━━━━━ RECORDS FOR PROCESSING ━━━━━

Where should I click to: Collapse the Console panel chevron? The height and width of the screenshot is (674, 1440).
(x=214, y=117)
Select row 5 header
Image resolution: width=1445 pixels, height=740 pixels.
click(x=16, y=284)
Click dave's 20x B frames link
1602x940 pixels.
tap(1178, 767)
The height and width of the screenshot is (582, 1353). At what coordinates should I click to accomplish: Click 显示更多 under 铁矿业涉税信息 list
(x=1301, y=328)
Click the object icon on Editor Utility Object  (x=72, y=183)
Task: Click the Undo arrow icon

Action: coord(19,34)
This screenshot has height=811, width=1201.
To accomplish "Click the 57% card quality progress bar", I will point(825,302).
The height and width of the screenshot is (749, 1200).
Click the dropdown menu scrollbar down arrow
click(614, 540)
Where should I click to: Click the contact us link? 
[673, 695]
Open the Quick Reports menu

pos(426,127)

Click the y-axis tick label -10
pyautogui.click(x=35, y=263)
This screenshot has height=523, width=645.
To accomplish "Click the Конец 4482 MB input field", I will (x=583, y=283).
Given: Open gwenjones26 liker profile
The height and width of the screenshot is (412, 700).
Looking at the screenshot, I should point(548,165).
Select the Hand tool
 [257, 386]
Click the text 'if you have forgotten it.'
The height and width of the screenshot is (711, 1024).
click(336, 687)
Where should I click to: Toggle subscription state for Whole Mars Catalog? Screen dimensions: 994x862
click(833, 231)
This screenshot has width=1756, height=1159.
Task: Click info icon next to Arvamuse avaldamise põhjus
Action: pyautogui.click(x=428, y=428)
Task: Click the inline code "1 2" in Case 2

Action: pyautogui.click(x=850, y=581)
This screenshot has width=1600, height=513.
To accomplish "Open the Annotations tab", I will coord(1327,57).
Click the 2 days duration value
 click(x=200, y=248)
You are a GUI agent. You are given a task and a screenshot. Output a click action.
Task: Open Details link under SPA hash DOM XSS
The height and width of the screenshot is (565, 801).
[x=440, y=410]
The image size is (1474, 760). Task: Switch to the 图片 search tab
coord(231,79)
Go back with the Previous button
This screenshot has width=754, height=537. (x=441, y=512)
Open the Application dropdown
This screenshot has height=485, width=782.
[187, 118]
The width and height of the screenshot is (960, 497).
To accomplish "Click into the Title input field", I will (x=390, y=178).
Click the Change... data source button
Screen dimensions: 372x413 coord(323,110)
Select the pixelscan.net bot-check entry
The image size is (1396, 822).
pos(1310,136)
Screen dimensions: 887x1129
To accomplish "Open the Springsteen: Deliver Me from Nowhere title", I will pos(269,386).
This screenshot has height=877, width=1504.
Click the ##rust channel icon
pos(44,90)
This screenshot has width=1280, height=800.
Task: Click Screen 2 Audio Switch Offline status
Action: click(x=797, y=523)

━━━━━

PROBLEM TO WORK ON:
For the string "field", show each line of the listing where it appears.

EXERCISE RESULT:
To accomplish "Click the Конец 4482 MB input field", I will (x=583, y=283).
To accomplish "Click into the Title input field", I will (x=390, y=178).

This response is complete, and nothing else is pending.